To receive messages back from the messaging system, you need to setup some sort of listener on your connection, and then subscribe to the destination (see STOMP subscribe). Listeners are simply a subclass which implements the methods in the `ConnectionListener` class. Stomp provides a few implementations of listeners, but the simplest is `PrintingListener` which just prints all interactions between the client and server.

In [None]:
c = stomp.Connection()

c.set_listener('Printing Listener', PrintingListener)

c.connect(username=NETWORK_RAIL_AUTH['username'],
           passcode=NETWORK_RAIL_AUTH['password'],
           wait=True)

c.subscribe('/topic/feed_topic', 'test-td')
sleep(x) # Listen for x number of seconds
c.disconnect()

<div class='alert alert-danger'>
    <b>WARNING:</b> stomp.py may behave unexpectedly if you set multiple listener specs on one client.
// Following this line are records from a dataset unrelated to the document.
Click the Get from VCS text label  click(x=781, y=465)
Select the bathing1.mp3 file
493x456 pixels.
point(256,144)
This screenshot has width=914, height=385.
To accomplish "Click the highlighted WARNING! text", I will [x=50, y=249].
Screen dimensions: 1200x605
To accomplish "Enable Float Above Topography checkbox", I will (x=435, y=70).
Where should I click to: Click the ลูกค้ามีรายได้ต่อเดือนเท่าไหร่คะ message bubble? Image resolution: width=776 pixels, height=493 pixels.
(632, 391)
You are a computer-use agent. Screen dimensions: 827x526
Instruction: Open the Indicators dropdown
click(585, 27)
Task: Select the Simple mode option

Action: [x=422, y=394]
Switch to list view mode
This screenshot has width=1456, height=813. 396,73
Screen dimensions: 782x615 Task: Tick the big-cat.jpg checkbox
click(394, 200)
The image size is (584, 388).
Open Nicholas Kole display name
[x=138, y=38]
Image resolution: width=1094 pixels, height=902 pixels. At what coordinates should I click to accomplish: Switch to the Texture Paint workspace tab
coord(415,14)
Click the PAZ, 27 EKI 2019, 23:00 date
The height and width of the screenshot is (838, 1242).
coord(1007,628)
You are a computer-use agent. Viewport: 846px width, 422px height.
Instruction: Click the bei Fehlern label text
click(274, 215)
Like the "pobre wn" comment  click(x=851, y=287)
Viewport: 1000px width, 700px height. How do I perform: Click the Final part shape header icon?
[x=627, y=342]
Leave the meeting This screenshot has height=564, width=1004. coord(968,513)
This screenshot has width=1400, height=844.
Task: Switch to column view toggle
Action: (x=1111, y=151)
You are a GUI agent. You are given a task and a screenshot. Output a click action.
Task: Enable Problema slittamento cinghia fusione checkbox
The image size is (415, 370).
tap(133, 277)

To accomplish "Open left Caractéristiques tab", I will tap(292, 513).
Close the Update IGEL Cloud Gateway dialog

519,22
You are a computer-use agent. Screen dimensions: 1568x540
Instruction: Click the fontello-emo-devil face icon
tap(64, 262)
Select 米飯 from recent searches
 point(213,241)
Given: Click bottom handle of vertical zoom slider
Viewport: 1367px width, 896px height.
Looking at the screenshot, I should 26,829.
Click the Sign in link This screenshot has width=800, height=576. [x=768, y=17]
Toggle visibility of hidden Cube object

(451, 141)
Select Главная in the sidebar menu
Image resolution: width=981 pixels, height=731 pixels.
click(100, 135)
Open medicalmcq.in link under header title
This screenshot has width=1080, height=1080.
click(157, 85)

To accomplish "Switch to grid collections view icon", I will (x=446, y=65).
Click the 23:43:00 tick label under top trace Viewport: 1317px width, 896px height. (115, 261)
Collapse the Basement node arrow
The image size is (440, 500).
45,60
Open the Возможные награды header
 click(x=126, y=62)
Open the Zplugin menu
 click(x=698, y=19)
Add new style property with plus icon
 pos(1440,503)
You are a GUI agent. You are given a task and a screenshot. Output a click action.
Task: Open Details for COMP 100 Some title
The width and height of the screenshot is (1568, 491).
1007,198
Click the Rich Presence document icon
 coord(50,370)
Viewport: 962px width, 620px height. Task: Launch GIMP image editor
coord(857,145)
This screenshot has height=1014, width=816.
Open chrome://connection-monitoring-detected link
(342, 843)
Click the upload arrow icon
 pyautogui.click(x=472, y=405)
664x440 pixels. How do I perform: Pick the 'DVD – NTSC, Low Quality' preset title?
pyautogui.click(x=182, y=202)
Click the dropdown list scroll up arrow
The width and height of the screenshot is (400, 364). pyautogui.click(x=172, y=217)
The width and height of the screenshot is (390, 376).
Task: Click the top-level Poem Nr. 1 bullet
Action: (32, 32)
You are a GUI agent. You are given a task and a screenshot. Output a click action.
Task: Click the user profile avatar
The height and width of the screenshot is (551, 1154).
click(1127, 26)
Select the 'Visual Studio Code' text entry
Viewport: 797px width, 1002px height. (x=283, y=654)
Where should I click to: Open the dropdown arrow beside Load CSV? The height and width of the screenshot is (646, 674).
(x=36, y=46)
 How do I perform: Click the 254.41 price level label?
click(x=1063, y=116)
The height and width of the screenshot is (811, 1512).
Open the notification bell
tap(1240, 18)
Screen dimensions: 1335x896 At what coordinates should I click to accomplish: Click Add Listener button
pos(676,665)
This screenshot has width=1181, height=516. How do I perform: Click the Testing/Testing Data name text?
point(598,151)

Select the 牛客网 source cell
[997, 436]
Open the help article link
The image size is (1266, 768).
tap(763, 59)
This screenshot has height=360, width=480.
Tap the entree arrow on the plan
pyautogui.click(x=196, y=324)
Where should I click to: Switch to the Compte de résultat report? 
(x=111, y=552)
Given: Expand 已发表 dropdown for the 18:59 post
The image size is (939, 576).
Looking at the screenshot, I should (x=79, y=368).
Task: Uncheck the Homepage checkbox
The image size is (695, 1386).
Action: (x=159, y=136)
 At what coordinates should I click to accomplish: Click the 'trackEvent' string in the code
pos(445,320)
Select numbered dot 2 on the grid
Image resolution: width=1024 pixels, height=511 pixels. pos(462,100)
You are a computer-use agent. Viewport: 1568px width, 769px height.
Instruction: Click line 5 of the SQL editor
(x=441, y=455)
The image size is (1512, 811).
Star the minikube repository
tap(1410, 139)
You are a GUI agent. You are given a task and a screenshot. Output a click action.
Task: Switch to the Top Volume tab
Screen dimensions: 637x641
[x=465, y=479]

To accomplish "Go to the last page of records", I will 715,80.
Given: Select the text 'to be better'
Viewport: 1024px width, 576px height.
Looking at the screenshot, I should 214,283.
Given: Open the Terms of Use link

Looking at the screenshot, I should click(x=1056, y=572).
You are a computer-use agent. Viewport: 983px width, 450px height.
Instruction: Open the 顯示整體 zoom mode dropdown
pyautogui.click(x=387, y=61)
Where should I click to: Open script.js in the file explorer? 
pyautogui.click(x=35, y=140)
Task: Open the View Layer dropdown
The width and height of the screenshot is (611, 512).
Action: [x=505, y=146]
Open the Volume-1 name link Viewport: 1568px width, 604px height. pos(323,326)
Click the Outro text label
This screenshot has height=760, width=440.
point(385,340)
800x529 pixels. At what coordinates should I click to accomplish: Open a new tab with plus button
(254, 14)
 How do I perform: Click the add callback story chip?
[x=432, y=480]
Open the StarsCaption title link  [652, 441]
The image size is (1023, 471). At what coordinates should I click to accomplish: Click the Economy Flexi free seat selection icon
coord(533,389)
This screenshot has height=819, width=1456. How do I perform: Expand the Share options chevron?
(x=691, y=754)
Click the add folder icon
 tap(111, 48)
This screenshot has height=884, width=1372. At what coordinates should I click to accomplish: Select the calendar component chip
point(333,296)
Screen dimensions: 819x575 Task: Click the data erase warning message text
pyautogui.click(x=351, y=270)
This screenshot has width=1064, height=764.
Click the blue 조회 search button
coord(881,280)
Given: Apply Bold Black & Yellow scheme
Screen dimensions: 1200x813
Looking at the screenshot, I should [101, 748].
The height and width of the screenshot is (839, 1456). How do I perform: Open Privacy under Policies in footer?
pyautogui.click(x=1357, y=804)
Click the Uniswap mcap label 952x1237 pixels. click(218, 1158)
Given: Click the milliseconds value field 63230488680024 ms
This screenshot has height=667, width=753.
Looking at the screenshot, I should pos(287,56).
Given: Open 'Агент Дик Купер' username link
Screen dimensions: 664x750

Always create a new connection client and then set a new listener.
</div>

We can also provide our custom `ConnectionListener`. To do so we need to define the `ConnectionListner` class. Instantiate it and provide the instantiated object to the `c.set_listener()` method.

In [None]:
class ConnectionListener():
    def __init__(self, mq):
        self._mq = mq

    def on_message(self, headers, message):
        self._mq.ack(id=headers['message-id'], subscription=headers['subscription'])

In [None]:
c = stomp.Connection()
Listener_obj = ConnectionListener()
c.set_listener('Our Custom Listener', Listener_obj)

c.connect(username=NETWORK_RAIL_AUTH['username'],
           passcode=NETWORK_RAIL_AUTH['password'],
           wait=True)

c.subscribe('/topic/feed_topic', 'test-td', ack = 'client-individual')
sleep(x) # Listen for x number of seconds
c.disconnect()

### What is heartbeating?
**Heart-beating** can optionally be used to test the healthiness of the underlying TCP connection and to make sure that the remote end is alive and kicking.

The heart-beat header provides enough information so that each party can find out if heart-beats can be used, in which direction, and with which frequency.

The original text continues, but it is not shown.